··· Data supplied ···
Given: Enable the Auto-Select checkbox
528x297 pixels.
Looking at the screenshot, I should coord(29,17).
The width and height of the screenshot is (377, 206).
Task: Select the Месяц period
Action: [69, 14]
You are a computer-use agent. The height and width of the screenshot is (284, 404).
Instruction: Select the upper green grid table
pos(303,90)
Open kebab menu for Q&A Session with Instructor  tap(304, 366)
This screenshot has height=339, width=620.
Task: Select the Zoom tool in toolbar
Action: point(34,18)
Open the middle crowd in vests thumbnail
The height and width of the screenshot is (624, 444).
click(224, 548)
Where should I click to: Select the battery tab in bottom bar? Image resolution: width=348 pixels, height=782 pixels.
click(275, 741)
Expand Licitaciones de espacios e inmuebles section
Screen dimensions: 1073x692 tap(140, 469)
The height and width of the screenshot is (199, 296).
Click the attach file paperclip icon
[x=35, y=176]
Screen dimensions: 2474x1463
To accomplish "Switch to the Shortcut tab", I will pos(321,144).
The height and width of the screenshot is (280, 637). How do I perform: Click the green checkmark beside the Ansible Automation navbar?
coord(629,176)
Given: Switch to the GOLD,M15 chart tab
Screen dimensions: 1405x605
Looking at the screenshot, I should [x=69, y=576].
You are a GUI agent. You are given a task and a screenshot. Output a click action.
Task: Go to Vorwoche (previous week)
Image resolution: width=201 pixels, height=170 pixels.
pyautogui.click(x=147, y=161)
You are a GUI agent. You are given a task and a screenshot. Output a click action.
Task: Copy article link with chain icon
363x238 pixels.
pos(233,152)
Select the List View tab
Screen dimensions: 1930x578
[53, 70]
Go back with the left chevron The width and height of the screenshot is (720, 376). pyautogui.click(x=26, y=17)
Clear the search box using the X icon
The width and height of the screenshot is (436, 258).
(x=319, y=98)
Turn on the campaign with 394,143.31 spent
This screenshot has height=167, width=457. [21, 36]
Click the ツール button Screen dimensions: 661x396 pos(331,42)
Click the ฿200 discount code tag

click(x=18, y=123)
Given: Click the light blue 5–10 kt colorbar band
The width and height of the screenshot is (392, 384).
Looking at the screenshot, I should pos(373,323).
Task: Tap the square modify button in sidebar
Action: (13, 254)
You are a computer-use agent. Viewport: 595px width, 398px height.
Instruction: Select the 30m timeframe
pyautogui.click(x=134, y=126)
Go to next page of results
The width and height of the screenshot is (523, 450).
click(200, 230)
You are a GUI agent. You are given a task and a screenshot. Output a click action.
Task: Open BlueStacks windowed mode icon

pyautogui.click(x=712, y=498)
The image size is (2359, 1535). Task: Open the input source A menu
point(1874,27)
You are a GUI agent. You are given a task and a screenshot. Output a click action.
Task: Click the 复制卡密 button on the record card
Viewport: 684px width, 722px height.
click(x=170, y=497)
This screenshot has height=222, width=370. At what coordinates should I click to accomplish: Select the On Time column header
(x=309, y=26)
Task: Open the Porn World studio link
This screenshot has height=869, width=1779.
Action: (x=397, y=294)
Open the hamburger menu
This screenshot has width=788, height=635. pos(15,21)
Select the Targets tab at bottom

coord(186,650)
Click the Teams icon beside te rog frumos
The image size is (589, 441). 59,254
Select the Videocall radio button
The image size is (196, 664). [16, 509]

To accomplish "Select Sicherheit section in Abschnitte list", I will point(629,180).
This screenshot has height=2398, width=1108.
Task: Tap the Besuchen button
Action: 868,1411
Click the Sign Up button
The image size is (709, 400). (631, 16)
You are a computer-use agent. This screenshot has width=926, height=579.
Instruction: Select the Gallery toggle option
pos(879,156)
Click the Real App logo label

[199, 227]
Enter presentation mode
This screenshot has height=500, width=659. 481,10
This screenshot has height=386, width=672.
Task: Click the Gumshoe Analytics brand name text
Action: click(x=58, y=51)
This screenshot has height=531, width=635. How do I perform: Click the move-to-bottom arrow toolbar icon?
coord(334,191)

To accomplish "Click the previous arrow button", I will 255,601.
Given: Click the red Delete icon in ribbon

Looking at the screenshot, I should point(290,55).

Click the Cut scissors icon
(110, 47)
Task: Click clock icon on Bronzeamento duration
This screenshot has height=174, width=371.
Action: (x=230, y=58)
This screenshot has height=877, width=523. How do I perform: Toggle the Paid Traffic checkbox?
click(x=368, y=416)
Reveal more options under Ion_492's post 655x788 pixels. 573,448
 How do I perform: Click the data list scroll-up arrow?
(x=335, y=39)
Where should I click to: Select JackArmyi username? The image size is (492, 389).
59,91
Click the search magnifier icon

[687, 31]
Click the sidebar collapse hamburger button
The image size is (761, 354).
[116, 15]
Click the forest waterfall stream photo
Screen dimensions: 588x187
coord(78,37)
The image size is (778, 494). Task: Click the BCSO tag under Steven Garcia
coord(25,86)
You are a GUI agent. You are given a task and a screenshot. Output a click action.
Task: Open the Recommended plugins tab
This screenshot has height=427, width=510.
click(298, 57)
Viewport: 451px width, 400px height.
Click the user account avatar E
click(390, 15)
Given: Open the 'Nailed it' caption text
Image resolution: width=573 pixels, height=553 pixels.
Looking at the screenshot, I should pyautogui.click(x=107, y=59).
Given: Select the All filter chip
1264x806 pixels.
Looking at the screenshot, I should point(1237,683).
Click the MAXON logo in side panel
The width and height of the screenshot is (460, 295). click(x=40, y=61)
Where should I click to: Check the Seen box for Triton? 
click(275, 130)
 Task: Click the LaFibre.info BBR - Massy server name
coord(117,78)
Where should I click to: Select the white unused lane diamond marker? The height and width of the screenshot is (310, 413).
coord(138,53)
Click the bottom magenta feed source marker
···
Written task — Put the part of the listing that begins at the line containing "Expand Licitaciones de" and stops after the line containing "pyautogui.click(x=147, y=161)" into a two-column CSV headed instruction and action, one row for each instruction paired with its action. Quote every field and replace any line breaks inside a field with spaces.

Task solution —
instruction,action
"Expand Licitaciones de espacios e inmuebles section","Screen dimensions: 1073x692 tap(140, 469)"
"The height and width of the screenshot is (199, 296). Click the attach file paperclip icon","[x=35, y=176]"
"Screen dimensions: 2474x1463 To accomplish ""Switch to the Shortcut tab"",","I will pos(321,144)."
"The height and width of the screenshot is (280, 637). How do I perform: Click the green checkmark beside the Ansible Automation navbar?","coord(629,176)"
"Given: Switch to the GOLD,M15 chart tab Screen dimensions: 1405x605","Looking at the screenshot, I should [x=69, y=576]."
"You are a GUI agent. You are given a task and a screenshot. Output a click action. Task: Go to Vorwoche (previous week) Image resolution: width=201 pixels, height=170 pixels.","pyautogui.click(x=147, y=161)"